PBM fee separation improves patient outcomes

This piece was co-authored by Sally C. Pipes and Wayne Winegarden.

The pharmaceutical supply chain is rife with improper incentives. Because of these disincentives, reasonable policies under most market conditions will create problems that harm patients. The combination of pharmacy benefit manager (PBM) fees with the discounts they negotiate exemplifies this problem.

The three largest PBMsCaremark (CVS Health/AetnaAET), Express ScriptsESRX (CignaCI) and OptumRx (UnitedHealth GroupUNH) control 80% of the market and are integrated into large health insurance groups. PBMs negotiate drug prices with pharmaceutical companies on behalf of insurers and manage their drug formulations. PBM control of drug formulations, insurers’ preferred drug lists, and patient cost-sharing responsibilities are the leverage PBMs use when negotiating with drug manufacturers.

Consistent with current market theories, PBMs are compensated based on the size of the discounts they negotiate with manufacturers. Their compensation is “combined” with discounts. If the PBM’s incentives align with patient interests, this typical compensation structure makes a lot of sense.

Alas, that is not the case. PBMs are responsible for minimizing the costs that insurance companies pay when patients are prescribed drugs, especially expensive drugs. PBMs are not directly responsible for controlling costs for patients.

To make matters worse, drug manufacturers often do not sell drugs directly to patients. Instead, manufacturers must bypass PBM gatekeepers to get insurers to allow manufacturers to sell their drugs to patients. This complex process significantly distorts market incentives.

To ensure that patients have access to their medications, drug manufacturers focus on obtaining the best possible formulary placement, incentivizing manufacturers to offer PBMs at low net prices for their medicine.

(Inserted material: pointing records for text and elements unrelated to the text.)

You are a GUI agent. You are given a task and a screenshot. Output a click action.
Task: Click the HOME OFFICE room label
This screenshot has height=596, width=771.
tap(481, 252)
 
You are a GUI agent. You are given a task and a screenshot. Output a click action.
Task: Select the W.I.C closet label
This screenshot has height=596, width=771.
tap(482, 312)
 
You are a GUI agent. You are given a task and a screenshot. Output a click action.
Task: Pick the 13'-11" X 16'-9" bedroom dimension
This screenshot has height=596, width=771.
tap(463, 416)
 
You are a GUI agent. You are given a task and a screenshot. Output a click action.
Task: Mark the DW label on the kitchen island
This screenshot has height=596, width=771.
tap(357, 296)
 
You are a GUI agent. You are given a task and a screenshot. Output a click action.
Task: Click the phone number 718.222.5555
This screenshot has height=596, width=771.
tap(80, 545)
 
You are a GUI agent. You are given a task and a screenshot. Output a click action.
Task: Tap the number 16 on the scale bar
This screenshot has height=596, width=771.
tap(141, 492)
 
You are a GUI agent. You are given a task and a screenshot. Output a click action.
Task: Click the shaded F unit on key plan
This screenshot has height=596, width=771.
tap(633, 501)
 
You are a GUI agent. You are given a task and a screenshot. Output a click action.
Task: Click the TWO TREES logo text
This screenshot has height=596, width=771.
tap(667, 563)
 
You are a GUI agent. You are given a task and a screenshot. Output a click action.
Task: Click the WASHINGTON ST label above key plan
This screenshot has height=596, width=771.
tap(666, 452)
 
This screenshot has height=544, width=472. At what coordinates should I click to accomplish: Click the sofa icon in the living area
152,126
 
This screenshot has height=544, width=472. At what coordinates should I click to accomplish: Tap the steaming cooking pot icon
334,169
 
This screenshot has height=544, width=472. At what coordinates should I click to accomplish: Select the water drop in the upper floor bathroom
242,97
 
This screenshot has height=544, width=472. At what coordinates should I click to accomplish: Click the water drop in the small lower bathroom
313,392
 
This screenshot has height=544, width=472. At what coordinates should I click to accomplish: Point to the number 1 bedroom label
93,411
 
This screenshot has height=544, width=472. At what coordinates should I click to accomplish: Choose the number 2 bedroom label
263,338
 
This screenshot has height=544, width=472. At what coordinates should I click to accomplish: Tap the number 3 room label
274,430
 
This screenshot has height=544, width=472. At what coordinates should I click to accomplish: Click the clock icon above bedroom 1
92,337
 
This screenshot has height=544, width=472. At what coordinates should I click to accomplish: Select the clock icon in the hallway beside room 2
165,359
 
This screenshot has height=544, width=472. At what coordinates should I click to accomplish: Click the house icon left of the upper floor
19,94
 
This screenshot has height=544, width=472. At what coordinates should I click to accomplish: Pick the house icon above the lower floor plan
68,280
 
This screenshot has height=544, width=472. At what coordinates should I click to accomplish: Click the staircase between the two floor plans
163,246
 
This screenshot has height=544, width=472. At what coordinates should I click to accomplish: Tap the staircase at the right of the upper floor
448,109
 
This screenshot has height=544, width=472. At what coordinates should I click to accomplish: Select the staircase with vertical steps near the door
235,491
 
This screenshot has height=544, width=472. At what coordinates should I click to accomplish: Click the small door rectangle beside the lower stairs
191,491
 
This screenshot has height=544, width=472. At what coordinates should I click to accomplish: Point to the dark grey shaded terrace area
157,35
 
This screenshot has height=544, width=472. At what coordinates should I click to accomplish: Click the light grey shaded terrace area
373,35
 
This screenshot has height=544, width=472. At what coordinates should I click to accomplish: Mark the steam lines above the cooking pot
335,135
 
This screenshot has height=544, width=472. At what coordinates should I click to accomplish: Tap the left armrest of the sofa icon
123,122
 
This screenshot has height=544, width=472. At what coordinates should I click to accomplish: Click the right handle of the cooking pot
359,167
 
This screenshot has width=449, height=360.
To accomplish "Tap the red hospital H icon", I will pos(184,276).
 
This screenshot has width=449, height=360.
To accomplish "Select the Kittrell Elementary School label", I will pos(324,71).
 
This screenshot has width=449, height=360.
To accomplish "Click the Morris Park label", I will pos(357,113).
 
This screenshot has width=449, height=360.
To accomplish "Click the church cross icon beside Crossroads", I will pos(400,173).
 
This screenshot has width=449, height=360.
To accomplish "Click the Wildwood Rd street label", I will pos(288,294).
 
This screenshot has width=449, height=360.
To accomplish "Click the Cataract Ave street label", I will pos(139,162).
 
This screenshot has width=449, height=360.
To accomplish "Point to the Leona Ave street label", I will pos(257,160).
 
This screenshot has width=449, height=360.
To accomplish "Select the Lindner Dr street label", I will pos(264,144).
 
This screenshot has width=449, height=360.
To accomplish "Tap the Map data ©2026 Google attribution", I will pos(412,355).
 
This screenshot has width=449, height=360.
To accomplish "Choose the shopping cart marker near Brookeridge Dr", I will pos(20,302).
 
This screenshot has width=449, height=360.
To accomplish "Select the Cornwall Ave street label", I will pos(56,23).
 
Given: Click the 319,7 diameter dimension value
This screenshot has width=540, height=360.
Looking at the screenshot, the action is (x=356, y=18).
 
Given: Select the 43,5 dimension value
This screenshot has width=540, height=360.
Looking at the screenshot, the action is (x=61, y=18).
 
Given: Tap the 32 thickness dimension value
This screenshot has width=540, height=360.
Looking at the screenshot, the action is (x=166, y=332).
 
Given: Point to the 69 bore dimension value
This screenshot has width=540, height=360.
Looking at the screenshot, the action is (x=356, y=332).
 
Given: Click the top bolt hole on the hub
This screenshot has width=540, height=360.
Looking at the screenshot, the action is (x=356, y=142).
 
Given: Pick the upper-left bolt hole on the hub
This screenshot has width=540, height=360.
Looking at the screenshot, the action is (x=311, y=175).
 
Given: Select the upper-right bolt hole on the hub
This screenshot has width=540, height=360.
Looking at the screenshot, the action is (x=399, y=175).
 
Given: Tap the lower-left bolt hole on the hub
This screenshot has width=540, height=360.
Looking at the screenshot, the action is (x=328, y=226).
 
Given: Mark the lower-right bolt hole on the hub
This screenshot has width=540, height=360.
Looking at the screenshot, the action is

But the term “net price” is the key issue.

There are two ways to achieve a low net price. Manufacturers can list the drug at the lowest price they are willing to offer, or they can list the drug at a higher price and then offer a discount that, once deducted from the higher price, will equal to the lowest price they are willing to offer. Since PBM reimbursement is based on the size of the discount, PBMs prefer the second compensation structure. And strangely enough, this is the dominant pricing structure.

As Drug Channel has documented, a drug’s list price (i.e., the higher price) has increased between 4% and 6% annually over the past five years, while the net price (i.e., the price including discounts) has increased go up. decline during the same period of time. As a result, the difference between gross and net prices (which Drug Channel has designated as a gross net worth bubble) has increased greatly.

PBM fees are related to the size of the discount, suggesting that PBM revenue has grown steadily over this period. Insurers’ costs were controlled because PBMs passed on the rebates to their “customers,” offsetting the insurers’ costs. The problem is that patients do not receive these discounts.

In fact, price reductions increase costs for patients. Uninsured patients often have to pay inflated list prices when purchasing drugs; Insured patients are harmed because their cost-sharing costs are often based on the drug’s higher list price.

Therefore, the link between PBM compensation and the size of the negotiated discount unfairly shifts costs from insurers to patients. This system persists because PBMs are accountable to insurance companies, not patients.

In other words, combining the PBM compensation with the size of the negotiated discount aligns the interests of the PBM and the insurer (as economic theory suggests) but distorts the interests of the PBM and the insurer. patient. This bias is driving up out-of-pocket costs for patients who need expensive drugs even though net drug prices are falling.

Ignoring these market realities, advocates say there are costs ranging from uncoupling PBM compensation to negotiated discount rates. Specifically, they asserted that decoupling would eliminate PBMs’ incentive to negotiate discounts, which would increase costs for Medicare and other payers.

Ignoring the fact that the PBM and the insurer are often the same company, this response essentially argues that sophisticated insurers are aware of the current net cost of the drug that will stand still while the PBM allows Insurance company drug costs increase. Obviously an unlikely outcome. Furthermore, if PBMs can only reduce insurers’ costs if they are allowed to maintain opaque pricing systems that harm patients, it is unclear whether PBMs add any value .

The benefits of PBM delinking being compensated from the size of the negotiated discount are clear when the inherent misaligned incentives of the current system are considered. Due to these inappropriate incentives, high drug costs are passed on to patients. This inequitable transfer leads to current drug affordability problems, which are better understood as problems of high out-of-pocket costs for patients rather than high drug prices.

Sally C. Pipes is President, CEO and Thomas W. Smith Fellow in Health Care Policy at the Pacific Research Institute. Wayne Winegarden is a senior fellow and Director of the Center for Health Economics and Innovation at the Pacific Research Institute.